As one might expect of the city that arguably jump-started the American Revolution, no expense or antic is being spared to celebrate the country’s birthday in Boston. At the Esplanade, a park along the Charles River, comedian Jane Lynch is emceeing an evening of festivities that will feature musical performances by several Grammy winners. A revolutionary-themed drone show will be followed by a massive fireworks display with an orchestral accompaniment, all live-streamed on CNN. Revolutionary War re-enactors will, naturally, be on hand. (And playing the bugle.)
In the nearby suburb of Newton Center, Rabbi Benjamin Samuels of Congregation Shaarei Tefillah is devising a memorable July Fourth celebration, though without the theatrics that typically accompany the holiday. Independence Day falls on Shabbat this year, so the usual hubbub and pyrotechnics will be inaccessible for Orthodox Jews like Samuels who do not drive, cook or use electronics on the Jewish Sabbath.
Shaarei Tefillah congregants can expect something a little different. They will enjoy a July Fourth barbecue, though without the open flame; all the food will be grilled the day before and kept warm overnight. Brandeis professor Jonathan Sarna, the preeminent historian of American Jewish history and a member of Shaarei Tefillah, will deliver the sermon at Saturday morning services. Any kids who join their parents at synagogue will get a red, white and blue ring pop.
Samuels has lately spent a lot of time considering what it means to be a patriotic American — in particular, a patriotic American Jew — at a moment when large parts of the American Jewish community feel as though they are under attack. He recently edited an entire issue of an Orthodox journal, Tradition, on the topic.

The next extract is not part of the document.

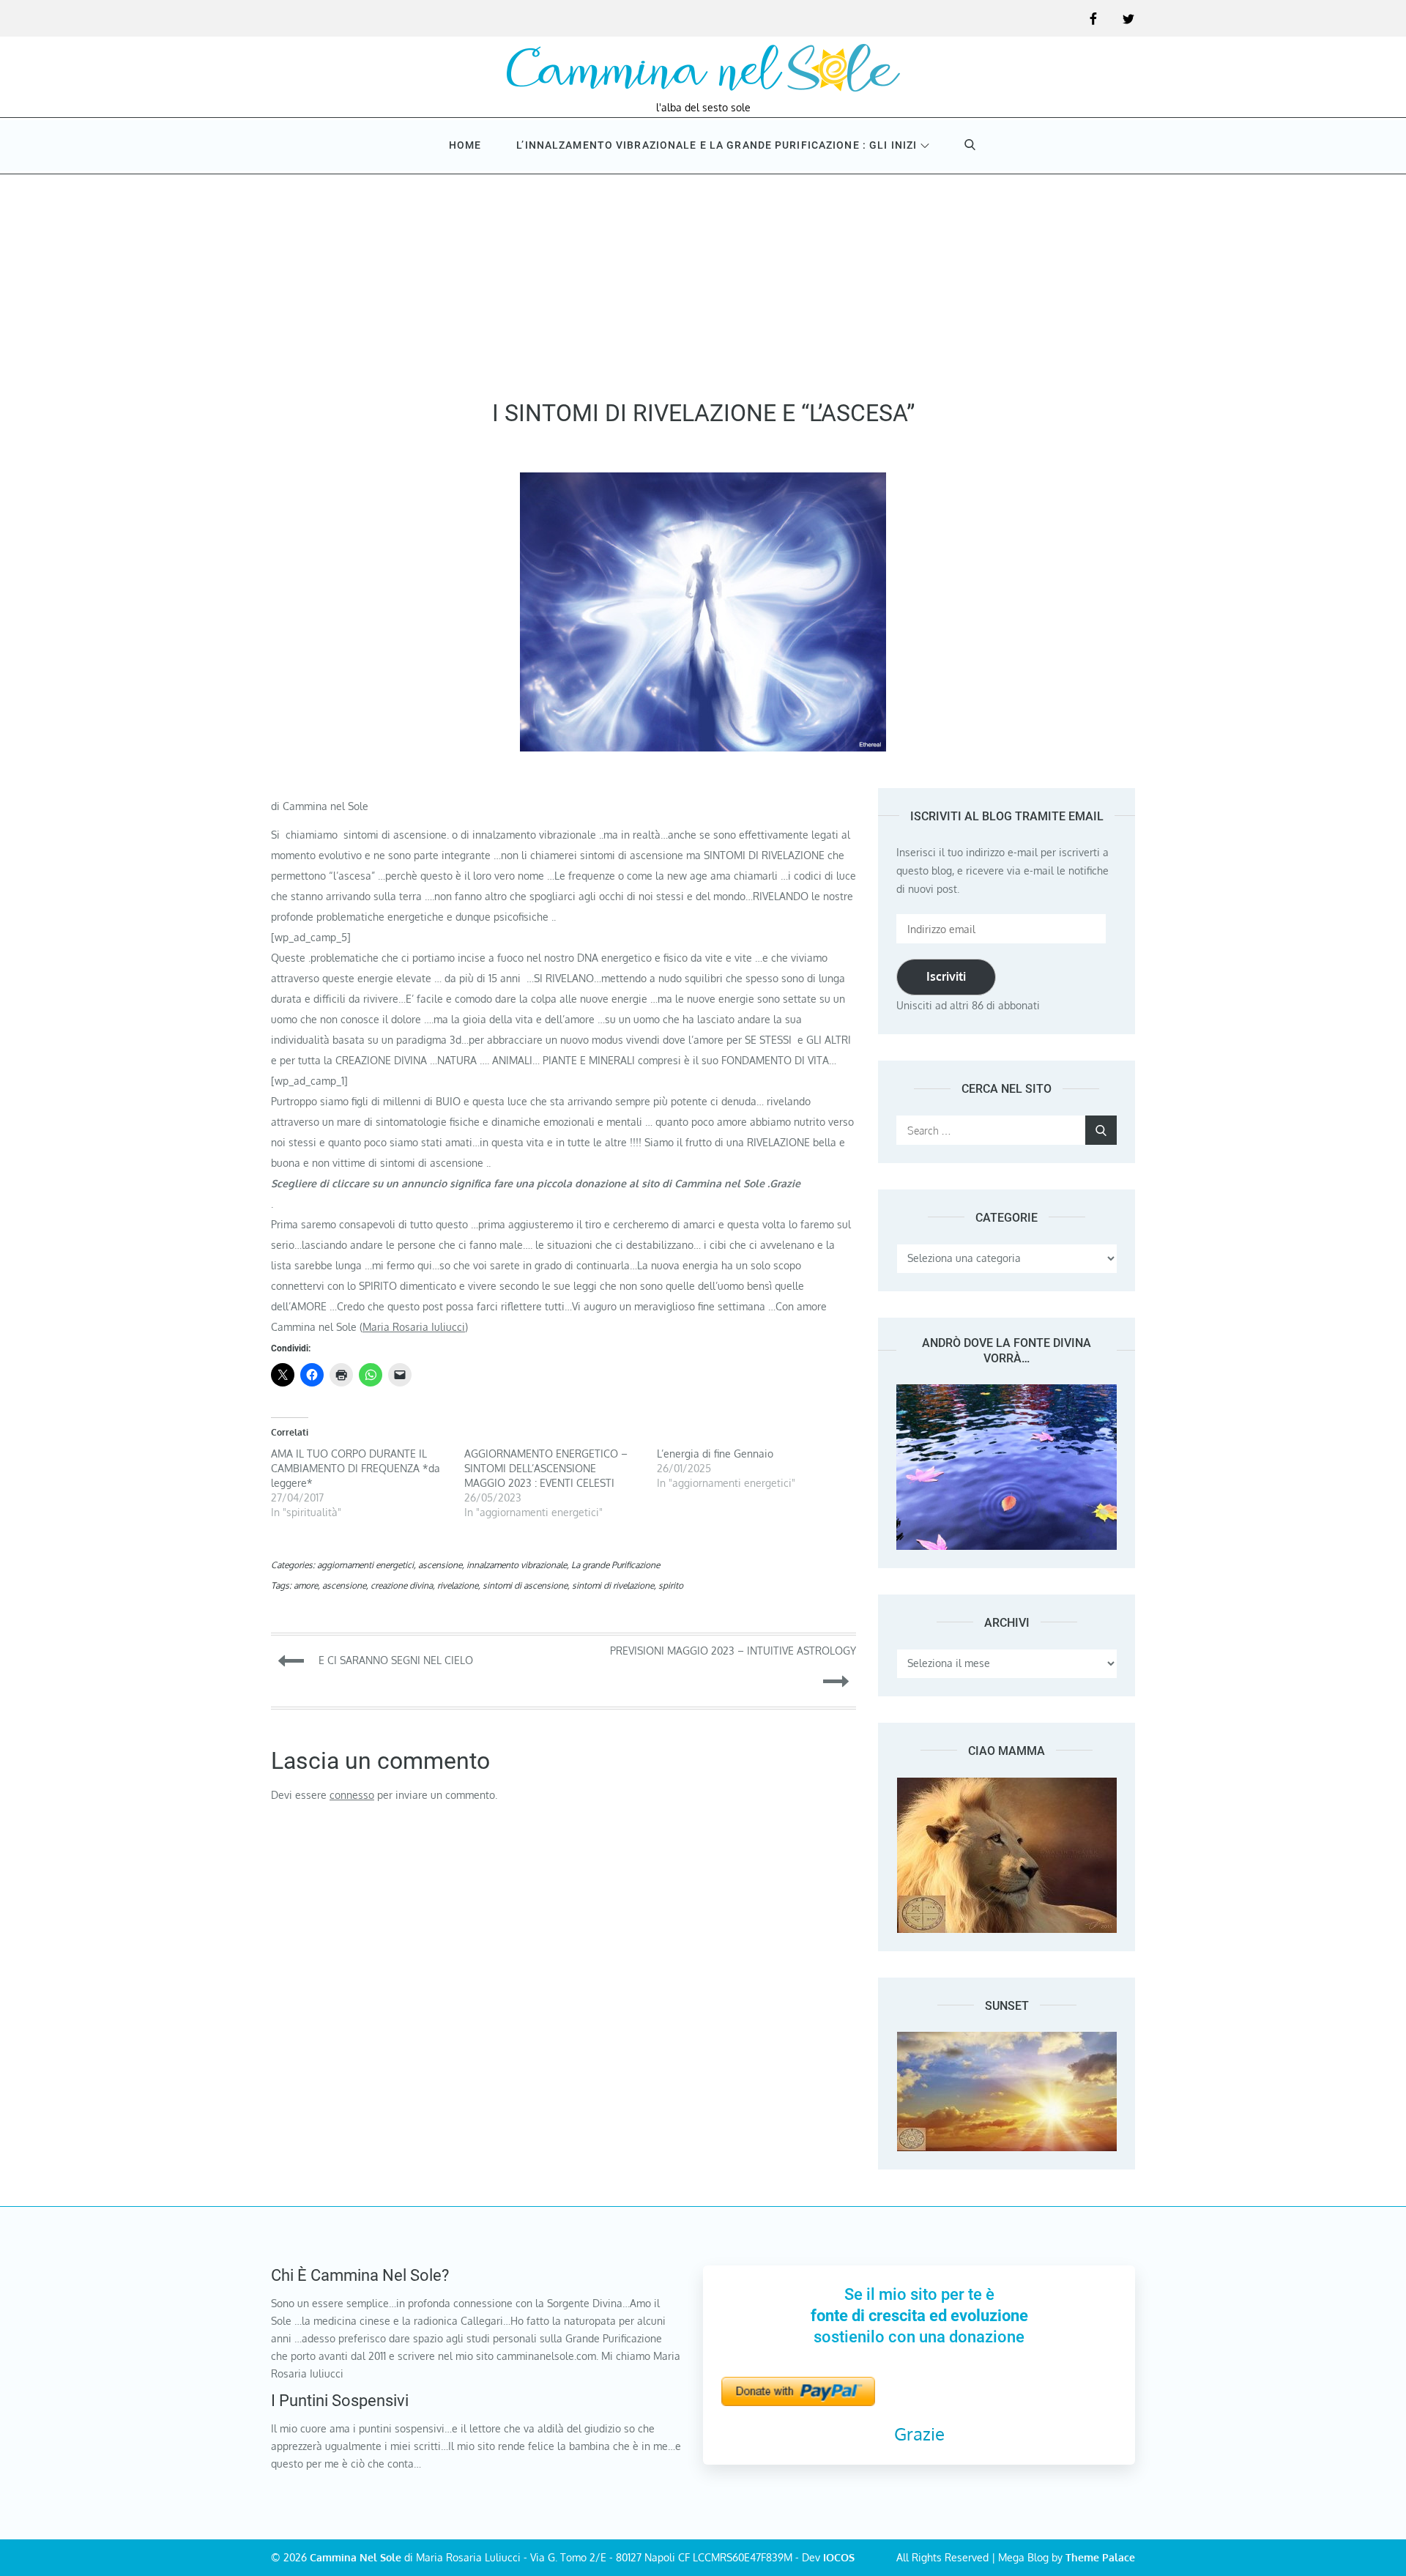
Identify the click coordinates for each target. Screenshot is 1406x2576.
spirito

Antisemitism is at levels not seen in generations. The future of the Jewish state has become a political lightning rod that is increasingly a decisive, and divisive, issue in major political campaigns. Eight in 10 American voters believe democracy in America is being threatened, according to a recent Georgetown University poll.

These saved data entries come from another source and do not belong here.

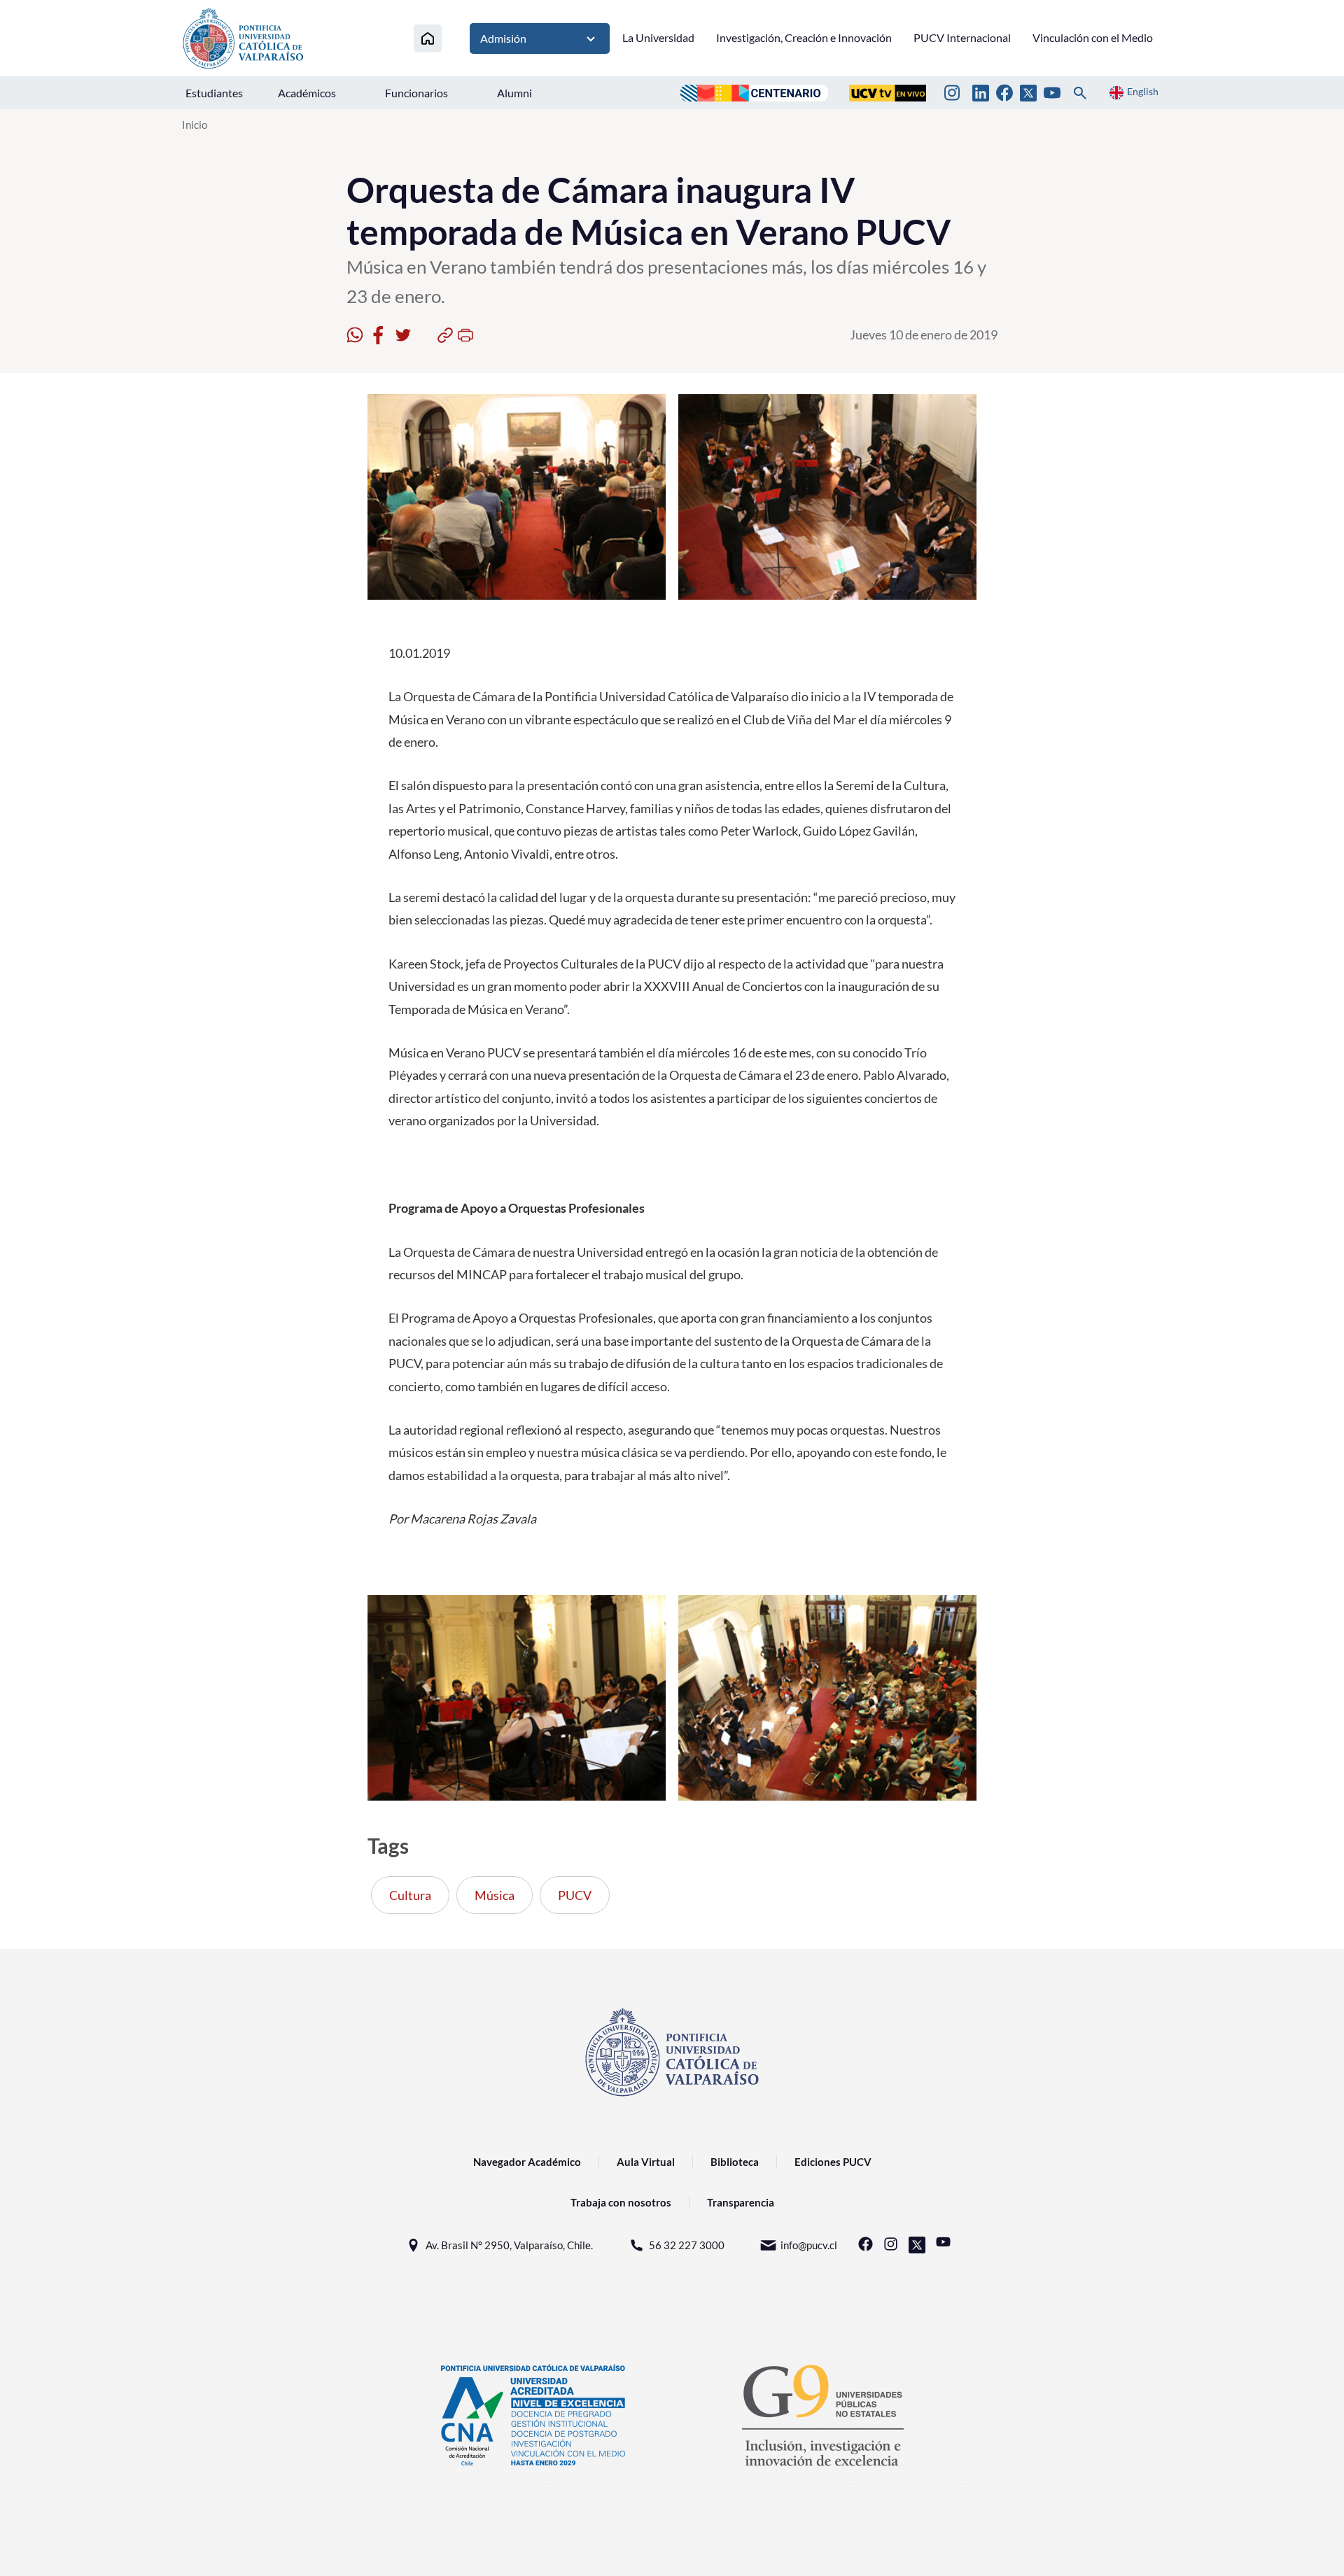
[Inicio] (428, 38)
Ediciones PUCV (833, 2161)
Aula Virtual (646, 2161)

It’s a fraught time for American Jews to be throwing the country a 250th birthday party. Or, at least, it would be easy to think that.
But conversations with nearly two dozen rabbis, writers, historians and Jewish leaders from across the political and religious spectrum reveal a shared sense of hope in the American project — and a belief that this milestone semiquincentennial celebration presents a unique opportunity for American Jews to hold their heads high and reflect on what this democracy, even if flawed, has given to them.
“I think it’s the right thing to be patriotic and participate in a celebration,” Samuels told JI recently. “For all of us who put an Israeli flag, or a ‘We stand with Israel’ poster, or a blue or yellow ribbon around our light post the past few years, put an American flag on your lawn. Every synagogue should have a program on July Fourth, which is on Shabbos this year, dedicated to the American Jewish experience, and celebrate the semiquincentennial.”

Anyone who steps outside their house on July Fourth is likely to stumble upon one of the hundreds of celebrations of America’s 250th anniversary that will take place in neighborhoods, downtowns, boardwalks, parks and military bases across the country. They’ll be hard to miss; in Washington, the annual fireworks show on the National Mall is expected to use 40 times more fireworks than in typical years.
Some Jewish thinkers believe American Jews have a particular obligation to engage with this anniversary not just as Americans, but as Jews.
“An anniversary is a good occasion to put things in historic perspective. As bad as things may feel in the moment, they’re still pretty great relative to the bulk of not even just Jewish history, but also American Jewish history,” said Franklin Foer, a journalist at The Atlantic who wrote a provocative cover story two years ago arguing that the “golden age” of American Jews is ending. “All the ways in which Jewish values and American values are not just compatible, but overlap and extend one another, is something that I think is really important to cultivate within American Jewry and within American Jewish education.”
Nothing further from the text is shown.